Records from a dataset
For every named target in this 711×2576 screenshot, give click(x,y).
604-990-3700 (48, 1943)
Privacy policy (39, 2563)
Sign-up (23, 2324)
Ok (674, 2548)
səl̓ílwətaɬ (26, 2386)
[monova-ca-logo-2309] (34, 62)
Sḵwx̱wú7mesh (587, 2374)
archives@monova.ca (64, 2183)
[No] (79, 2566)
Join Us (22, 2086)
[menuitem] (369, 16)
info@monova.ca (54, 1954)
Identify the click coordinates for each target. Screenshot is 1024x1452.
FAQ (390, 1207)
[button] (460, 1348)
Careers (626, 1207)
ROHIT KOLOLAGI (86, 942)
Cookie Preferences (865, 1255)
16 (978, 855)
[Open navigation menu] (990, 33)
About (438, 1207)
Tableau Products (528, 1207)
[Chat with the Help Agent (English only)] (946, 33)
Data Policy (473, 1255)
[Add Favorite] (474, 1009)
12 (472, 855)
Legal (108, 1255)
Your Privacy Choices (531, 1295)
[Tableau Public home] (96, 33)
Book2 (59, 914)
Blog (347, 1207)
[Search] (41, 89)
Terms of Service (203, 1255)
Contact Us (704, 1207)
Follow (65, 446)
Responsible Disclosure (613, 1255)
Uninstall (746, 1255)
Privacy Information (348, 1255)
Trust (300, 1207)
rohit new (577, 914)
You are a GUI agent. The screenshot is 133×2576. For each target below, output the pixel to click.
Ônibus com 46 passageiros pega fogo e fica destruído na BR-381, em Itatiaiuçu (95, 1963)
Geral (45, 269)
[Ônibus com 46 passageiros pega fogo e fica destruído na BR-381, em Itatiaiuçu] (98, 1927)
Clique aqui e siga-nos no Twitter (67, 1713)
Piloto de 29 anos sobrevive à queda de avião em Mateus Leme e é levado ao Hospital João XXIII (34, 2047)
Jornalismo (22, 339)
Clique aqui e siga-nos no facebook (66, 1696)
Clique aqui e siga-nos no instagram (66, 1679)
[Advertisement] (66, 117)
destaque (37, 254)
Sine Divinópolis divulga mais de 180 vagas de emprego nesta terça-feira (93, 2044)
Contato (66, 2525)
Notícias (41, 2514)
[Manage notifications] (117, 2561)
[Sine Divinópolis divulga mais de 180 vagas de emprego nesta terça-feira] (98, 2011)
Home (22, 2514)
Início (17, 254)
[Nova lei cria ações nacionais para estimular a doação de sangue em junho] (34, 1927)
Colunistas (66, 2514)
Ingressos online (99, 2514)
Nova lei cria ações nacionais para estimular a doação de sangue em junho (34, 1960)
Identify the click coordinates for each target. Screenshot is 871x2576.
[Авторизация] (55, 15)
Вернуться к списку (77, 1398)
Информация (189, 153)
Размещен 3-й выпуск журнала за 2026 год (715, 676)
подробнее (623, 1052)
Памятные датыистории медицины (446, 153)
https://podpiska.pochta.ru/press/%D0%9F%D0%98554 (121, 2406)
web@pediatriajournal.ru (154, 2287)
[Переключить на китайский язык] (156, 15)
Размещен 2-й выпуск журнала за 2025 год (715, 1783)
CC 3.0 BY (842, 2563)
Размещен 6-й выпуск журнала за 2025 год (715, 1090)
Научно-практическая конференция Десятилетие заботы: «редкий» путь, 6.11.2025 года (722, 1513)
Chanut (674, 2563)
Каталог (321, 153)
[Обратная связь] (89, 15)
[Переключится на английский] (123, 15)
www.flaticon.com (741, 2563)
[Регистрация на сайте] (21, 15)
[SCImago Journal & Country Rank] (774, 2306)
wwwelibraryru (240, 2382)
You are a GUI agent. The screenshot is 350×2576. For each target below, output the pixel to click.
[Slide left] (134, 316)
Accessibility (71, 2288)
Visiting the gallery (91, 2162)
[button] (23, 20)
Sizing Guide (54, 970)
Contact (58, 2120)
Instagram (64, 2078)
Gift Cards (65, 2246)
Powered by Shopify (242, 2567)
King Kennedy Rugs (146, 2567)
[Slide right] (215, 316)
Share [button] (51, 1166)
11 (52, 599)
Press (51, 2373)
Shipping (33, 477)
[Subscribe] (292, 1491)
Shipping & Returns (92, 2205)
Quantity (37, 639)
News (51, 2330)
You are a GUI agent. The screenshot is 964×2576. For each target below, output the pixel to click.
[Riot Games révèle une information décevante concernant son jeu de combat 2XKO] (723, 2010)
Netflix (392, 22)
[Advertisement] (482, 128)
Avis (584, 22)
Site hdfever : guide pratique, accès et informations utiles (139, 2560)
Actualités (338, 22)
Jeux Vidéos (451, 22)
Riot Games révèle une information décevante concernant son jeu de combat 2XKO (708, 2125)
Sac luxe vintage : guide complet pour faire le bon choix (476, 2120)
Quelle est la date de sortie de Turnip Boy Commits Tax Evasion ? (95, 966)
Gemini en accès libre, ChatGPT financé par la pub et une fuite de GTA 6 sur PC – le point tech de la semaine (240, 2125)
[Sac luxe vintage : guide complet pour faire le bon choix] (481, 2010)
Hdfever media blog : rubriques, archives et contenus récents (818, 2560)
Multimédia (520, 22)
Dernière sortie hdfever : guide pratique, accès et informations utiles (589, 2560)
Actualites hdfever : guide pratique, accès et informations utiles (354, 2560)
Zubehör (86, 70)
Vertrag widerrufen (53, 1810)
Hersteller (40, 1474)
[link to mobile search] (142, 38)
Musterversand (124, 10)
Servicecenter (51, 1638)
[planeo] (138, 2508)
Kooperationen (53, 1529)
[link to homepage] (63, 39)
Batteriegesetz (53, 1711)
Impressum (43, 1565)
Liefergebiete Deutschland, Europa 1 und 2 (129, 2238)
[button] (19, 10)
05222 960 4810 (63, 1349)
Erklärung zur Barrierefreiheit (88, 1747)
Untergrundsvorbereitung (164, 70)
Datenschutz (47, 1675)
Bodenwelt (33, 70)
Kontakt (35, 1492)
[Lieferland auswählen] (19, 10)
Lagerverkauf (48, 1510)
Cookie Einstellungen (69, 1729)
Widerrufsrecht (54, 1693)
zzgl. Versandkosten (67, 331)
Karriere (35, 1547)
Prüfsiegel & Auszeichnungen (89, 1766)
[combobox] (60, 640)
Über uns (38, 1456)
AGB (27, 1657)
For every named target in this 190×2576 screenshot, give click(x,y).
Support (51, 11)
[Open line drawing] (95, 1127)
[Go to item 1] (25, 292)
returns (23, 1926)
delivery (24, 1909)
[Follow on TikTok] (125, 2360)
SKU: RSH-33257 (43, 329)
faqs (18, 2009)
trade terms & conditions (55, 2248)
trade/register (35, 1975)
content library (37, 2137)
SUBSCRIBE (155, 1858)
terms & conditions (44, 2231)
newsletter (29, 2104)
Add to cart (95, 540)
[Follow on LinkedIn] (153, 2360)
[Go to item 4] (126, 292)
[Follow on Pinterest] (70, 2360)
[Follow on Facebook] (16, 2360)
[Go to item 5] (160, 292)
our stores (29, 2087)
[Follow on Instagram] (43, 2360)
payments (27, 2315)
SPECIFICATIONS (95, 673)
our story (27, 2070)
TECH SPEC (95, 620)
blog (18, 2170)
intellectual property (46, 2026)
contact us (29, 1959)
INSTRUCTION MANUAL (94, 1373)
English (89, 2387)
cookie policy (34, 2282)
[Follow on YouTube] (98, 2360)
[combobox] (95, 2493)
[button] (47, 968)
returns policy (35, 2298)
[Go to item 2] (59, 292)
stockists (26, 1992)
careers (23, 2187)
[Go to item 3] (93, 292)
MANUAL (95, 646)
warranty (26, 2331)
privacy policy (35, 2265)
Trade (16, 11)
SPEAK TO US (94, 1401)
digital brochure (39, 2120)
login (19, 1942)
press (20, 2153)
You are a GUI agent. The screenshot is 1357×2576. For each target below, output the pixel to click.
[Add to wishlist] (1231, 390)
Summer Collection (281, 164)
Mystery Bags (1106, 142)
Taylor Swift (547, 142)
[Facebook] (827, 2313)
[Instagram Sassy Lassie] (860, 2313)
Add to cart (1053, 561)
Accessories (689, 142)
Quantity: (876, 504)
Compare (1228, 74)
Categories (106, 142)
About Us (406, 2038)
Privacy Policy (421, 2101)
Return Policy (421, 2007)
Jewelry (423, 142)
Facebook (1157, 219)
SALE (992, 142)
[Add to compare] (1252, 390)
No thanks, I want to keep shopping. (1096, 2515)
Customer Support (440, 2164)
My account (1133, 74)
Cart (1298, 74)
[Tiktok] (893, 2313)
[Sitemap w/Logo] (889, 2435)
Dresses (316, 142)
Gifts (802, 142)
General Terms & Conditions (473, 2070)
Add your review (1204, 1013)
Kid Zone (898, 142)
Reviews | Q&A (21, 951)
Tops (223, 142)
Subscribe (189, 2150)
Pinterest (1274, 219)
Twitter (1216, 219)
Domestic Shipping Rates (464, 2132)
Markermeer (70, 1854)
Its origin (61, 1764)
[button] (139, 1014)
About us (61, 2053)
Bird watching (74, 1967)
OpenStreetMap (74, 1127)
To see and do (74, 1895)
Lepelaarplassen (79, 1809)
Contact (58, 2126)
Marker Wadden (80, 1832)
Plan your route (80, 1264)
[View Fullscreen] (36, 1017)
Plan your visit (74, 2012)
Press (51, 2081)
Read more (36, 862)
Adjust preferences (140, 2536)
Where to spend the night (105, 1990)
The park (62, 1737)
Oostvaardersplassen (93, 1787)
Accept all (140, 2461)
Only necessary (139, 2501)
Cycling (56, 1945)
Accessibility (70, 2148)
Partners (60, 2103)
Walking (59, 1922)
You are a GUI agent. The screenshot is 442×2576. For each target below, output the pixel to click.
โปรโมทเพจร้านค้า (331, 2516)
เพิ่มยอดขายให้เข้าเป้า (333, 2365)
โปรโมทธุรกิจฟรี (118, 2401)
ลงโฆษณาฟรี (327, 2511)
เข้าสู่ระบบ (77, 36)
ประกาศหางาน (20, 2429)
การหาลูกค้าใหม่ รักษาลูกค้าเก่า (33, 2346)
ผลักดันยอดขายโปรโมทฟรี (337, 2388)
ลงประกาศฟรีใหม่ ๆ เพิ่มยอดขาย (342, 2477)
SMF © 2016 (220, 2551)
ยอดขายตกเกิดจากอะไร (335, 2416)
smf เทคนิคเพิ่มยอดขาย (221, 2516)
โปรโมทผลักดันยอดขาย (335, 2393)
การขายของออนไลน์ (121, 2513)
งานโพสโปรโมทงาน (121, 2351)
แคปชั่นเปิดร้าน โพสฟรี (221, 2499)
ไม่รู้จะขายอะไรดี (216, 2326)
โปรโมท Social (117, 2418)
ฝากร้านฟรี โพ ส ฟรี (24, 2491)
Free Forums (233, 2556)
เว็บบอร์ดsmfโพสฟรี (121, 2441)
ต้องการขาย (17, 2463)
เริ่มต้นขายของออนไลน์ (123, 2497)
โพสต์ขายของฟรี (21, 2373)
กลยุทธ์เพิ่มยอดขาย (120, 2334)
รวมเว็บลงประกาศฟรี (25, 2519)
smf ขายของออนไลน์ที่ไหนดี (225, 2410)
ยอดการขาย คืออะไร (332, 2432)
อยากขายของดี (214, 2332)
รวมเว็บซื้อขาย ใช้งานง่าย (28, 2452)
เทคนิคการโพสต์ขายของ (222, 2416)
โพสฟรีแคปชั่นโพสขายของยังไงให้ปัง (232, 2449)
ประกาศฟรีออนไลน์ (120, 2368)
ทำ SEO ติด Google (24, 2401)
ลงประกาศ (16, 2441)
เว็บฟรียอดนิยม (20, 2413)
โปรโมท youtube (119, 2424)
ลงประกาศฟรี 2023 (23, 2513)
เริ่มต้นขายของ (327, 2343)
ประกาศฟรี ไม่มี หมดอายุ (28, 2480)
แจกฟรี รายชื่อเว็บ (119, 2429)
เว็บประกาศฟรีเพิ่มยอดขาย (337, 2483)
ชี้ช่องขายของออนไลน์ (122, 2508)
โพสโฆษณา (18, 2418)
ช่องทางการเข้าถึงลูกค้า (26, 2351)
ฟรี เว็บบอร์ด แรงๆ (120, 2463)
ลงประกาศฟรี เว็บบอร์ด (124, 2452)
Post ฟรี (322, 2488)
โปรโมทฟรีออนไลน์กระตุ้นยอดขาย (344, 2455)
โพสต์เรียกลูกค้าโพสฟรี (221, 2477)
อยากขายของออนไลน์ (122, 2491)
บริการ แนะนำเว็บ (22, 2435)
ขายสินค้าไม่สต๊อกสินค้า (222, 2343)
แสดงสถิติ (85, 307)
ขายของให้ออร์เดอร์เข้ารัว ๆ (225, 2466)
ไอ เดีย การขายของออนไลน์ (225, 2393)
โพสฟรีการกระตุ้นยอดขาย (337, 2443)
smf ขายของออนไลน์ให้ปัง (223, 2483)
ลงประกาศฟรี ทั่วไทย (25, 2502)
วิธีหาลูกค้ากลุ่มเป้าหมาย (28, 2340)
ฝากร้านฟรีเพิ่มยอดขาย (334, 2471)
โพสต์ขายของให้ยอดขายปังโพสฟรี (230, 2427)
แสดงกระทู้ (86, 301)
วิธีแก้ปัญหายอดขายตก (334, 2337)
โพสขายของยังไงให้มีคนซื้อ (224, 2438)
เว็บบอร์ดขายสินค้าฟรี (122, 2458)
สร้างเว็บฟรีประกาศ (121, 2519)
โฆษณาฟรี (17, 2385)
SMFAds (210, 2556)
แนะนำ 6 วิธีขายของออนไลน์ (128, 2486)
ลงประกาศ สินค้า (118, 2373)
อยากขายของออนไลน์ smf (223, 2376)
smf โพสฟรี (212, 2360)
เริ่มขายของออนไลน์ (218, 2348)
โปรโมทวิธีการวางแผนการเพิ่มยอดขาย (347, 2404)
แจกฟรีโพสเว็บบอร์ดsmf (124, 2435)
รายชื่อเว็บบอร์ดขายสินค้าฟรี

What the task asks
Quote the data above from the line containing "[Sine Divinópolis divulga" to the line containing "wwwelibraryru (240, 2382)", inclusive, and stop.

Result of this task
[Sine Divinópolis divulga mais de 180 vagas de emprego nesta terça-feira] (98, 2011)
Home (22, 2514)
Início (17, 254)
[Nova lei cria ações nacionais para estimular a doação de sangue em junho] (34, 1927)
Colunistas (66, 2514)
Ingressos online (99, 2514)
Nova lei cria ações nacionais para estimular a doação de sangue em junho (34, 1960)
Identify the click coordinates for each target. Screenshot is 871x2576.
[Авторизация] (55, 15)
Вернуться к списку (77, 1398)
Информация (189, 153)
Размещен 3-й выпуск журнала за 2026 год (715, 676)
подробнее (623, 1052)
Памятные датыистории медицины (446, 153)
https://podpiska.pochta.ru/press/%D0%9F%D0%98554 (121, 2406)
web@pediatriajournal.ru (154, 2287)
[Переключить на китайский язык] (156, 15)
Размещен 2-й выпуск журнала за 2025 год (715, 1783)
CC 3.0 BY (842, 2563)
Размещен 6-й выпуск журнала за 2025 год (715, 1090)
Научно-практическая конференция Десятилетие заботы: «редкий» путь, 6.11.2025 года (722, 1513)
Chanut (674, 2563)
Каталог (321, 153)
[Обратная связь] (89, 15)
[Переключится на английский] (123, 15)
www.flaticon.com (741, 2563)
[Регистрация на сайте] (21, 15)
[SCImago Journal & Country Rank] (774, 2306)
wwwelibraryru (240, 2382)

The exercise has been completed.